** DATA FOR THIS TASK **
********
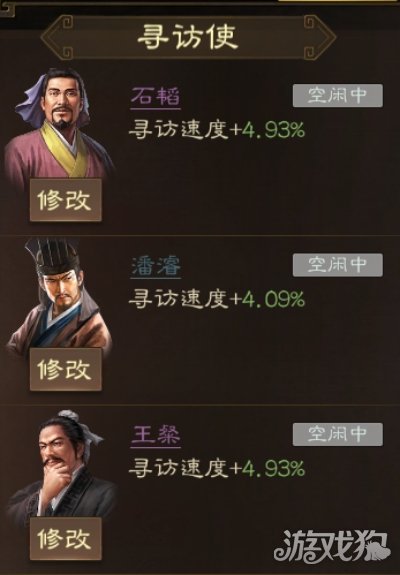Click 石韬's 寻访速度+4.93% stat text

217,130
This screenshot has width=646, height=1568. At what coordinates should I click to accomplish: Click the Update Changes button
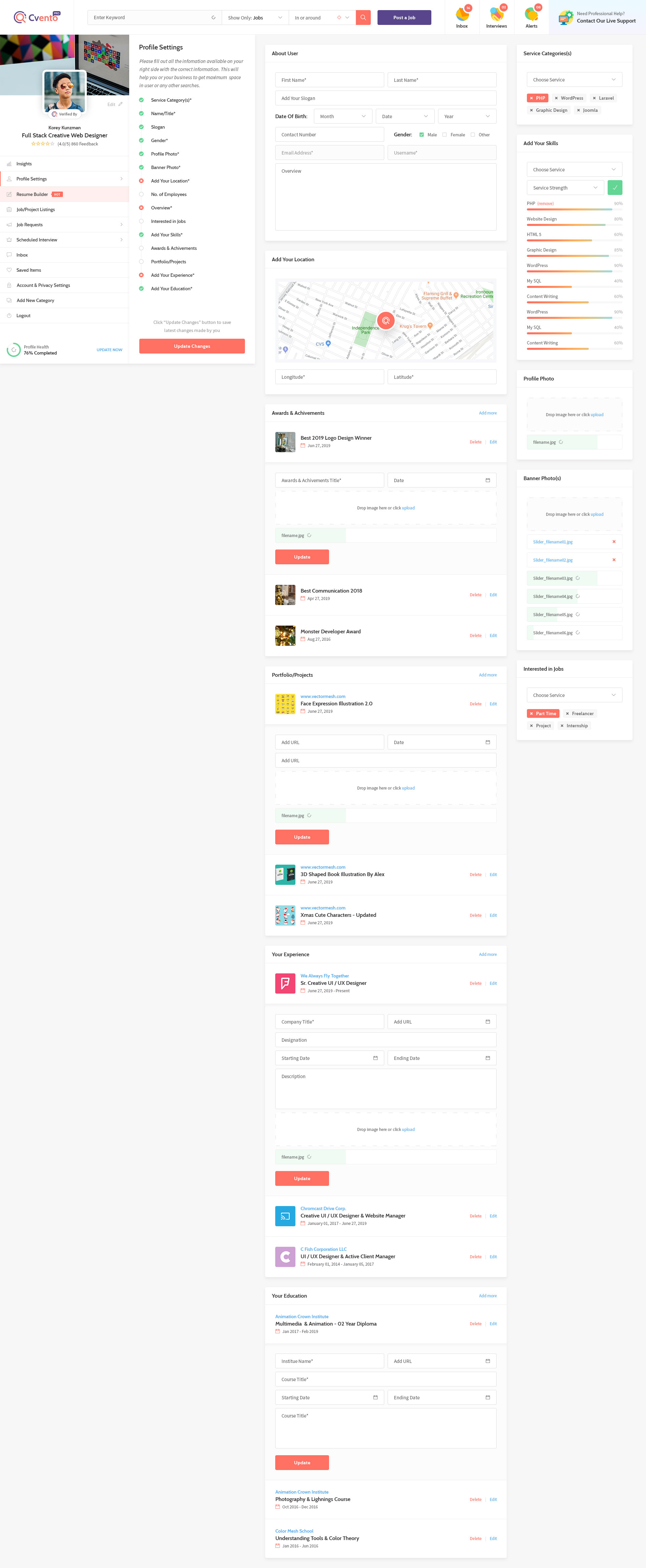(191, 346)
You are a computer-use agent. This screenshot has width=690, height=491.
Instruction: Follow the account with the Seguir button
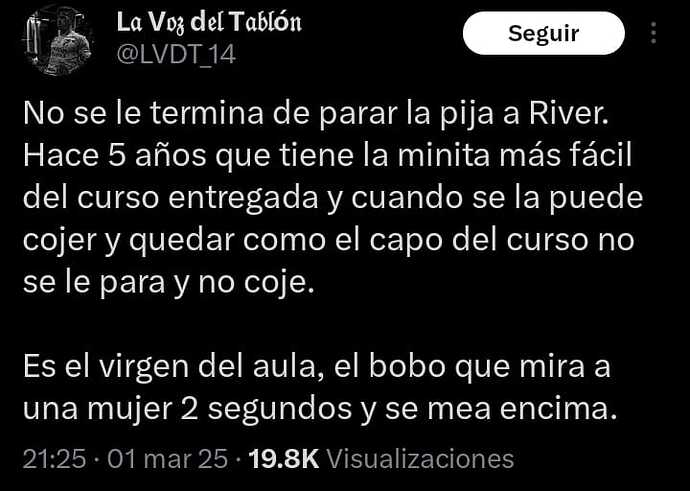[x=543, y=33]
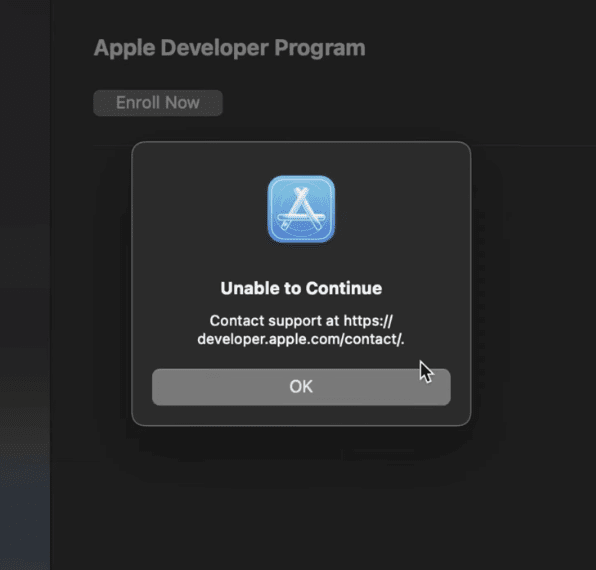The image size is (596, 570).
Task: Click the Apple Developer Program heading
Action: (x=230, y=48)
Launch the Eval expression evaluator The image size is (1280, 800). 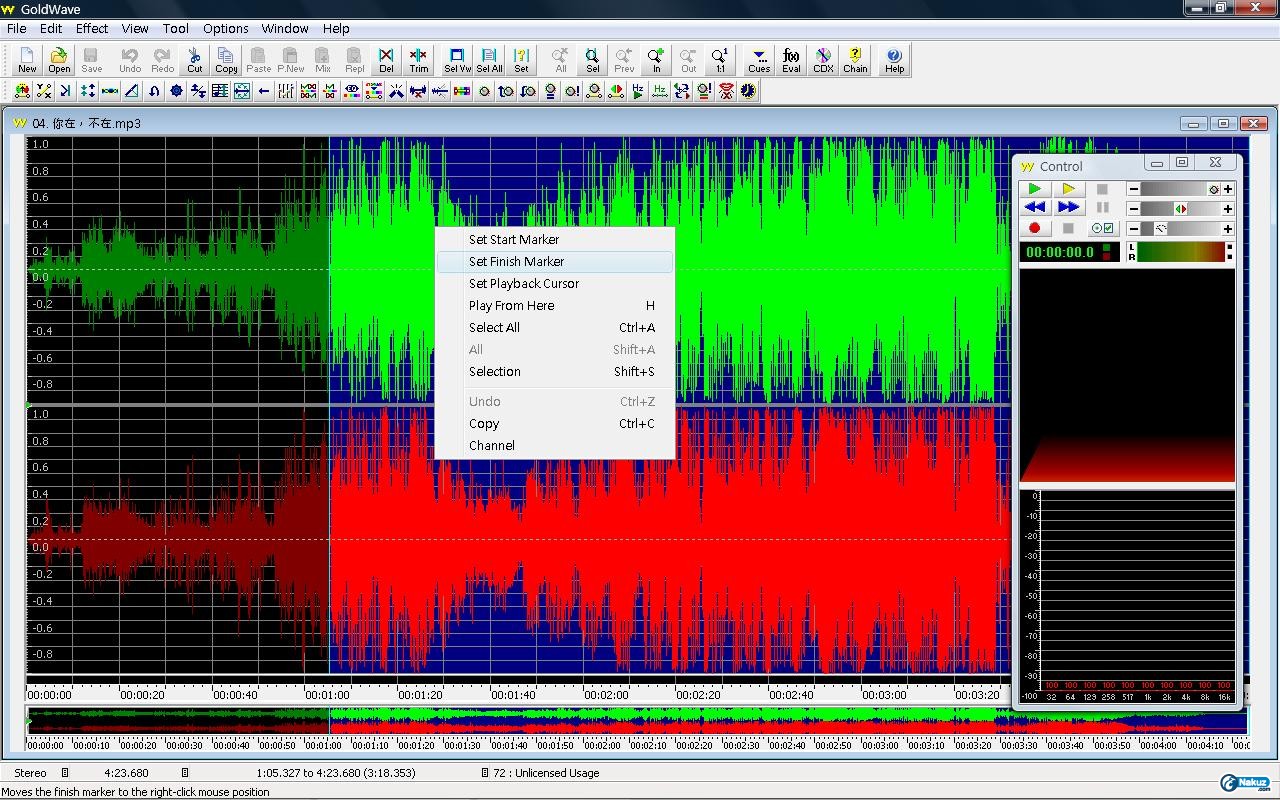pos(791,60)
********
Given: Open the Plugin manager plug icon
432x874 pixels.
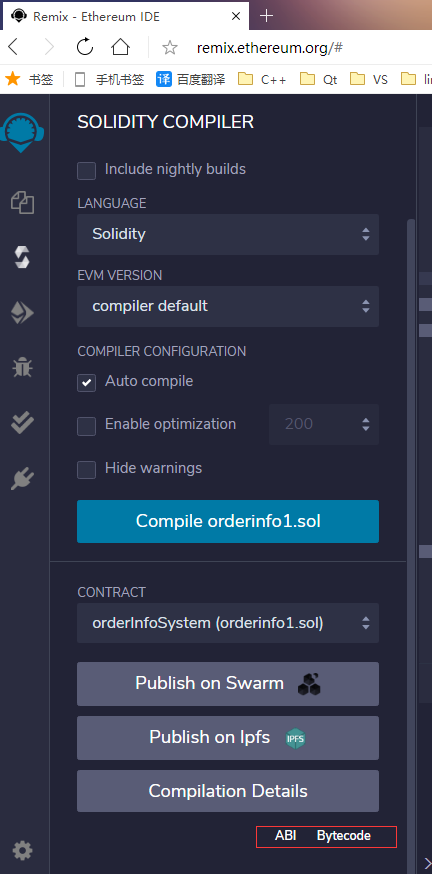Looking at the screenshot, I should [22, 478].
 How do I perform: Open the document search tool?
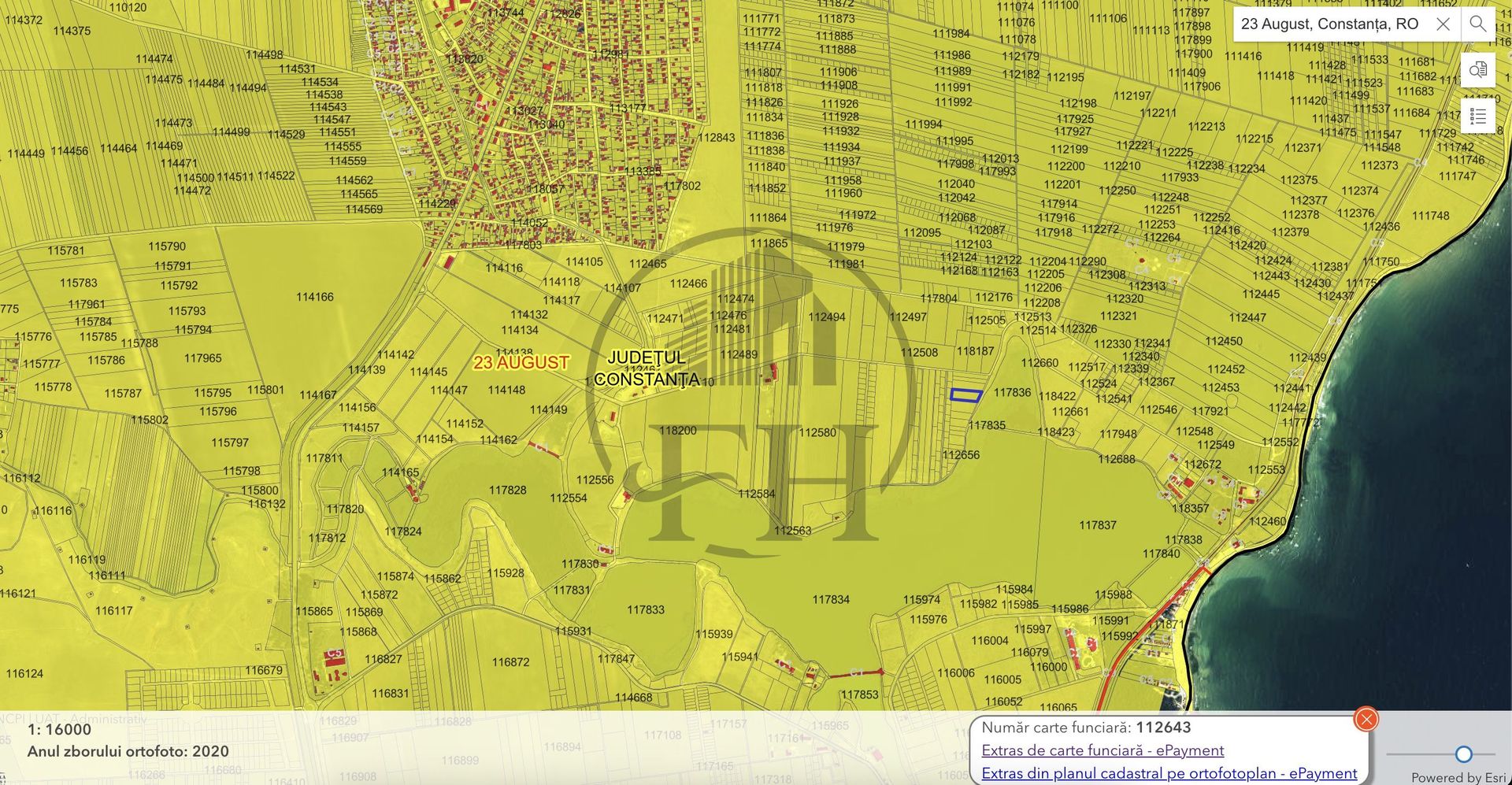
********
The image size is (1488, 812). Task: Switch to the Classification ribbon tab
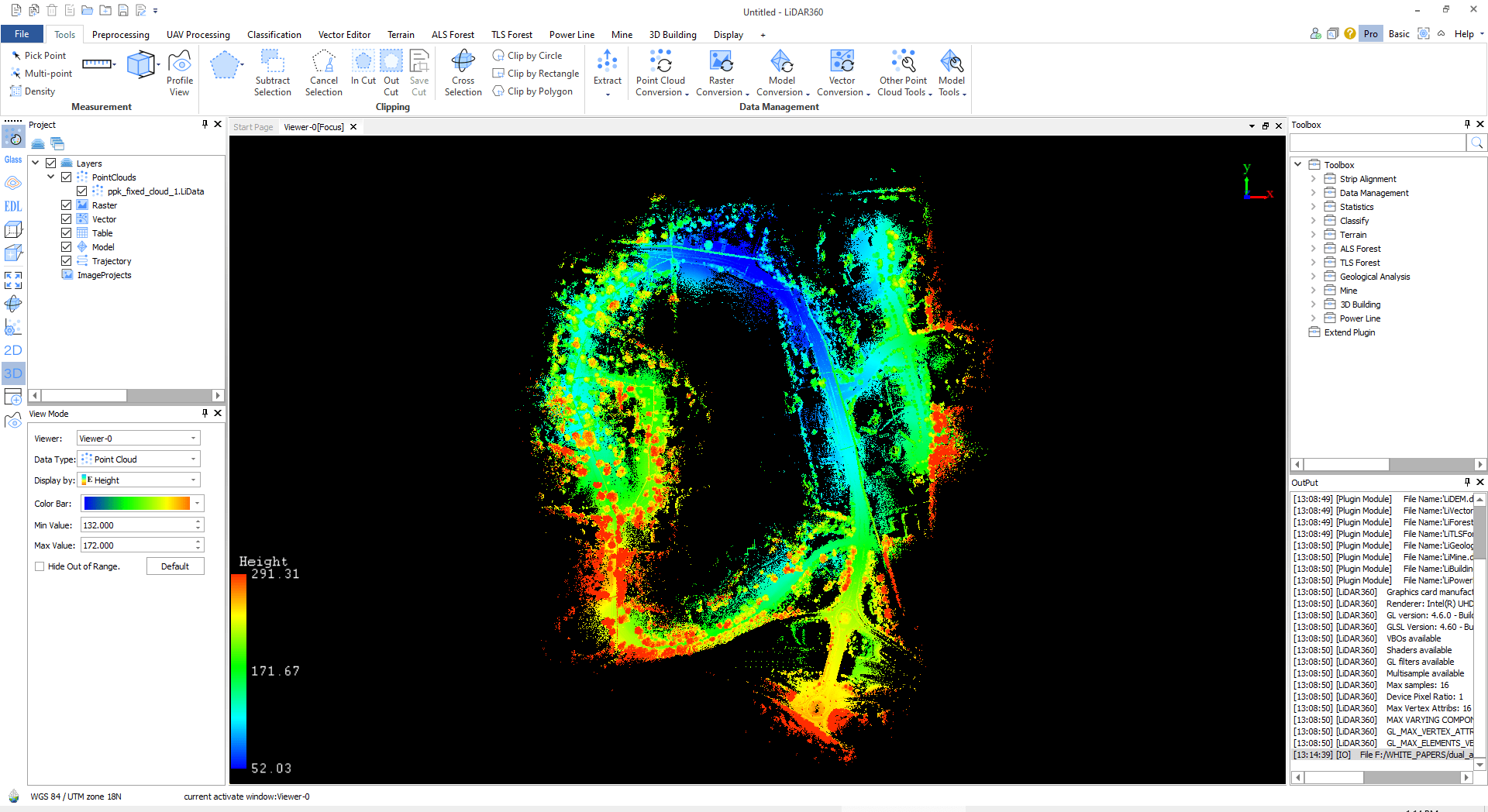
********
** EXERCISE OBJECTIVE **
Pick out every line above that contains the word "Open" and copy each one.

** REPLY **
Given: Open the Plugin manager plug icon
 How do I perform: Open the document search tool?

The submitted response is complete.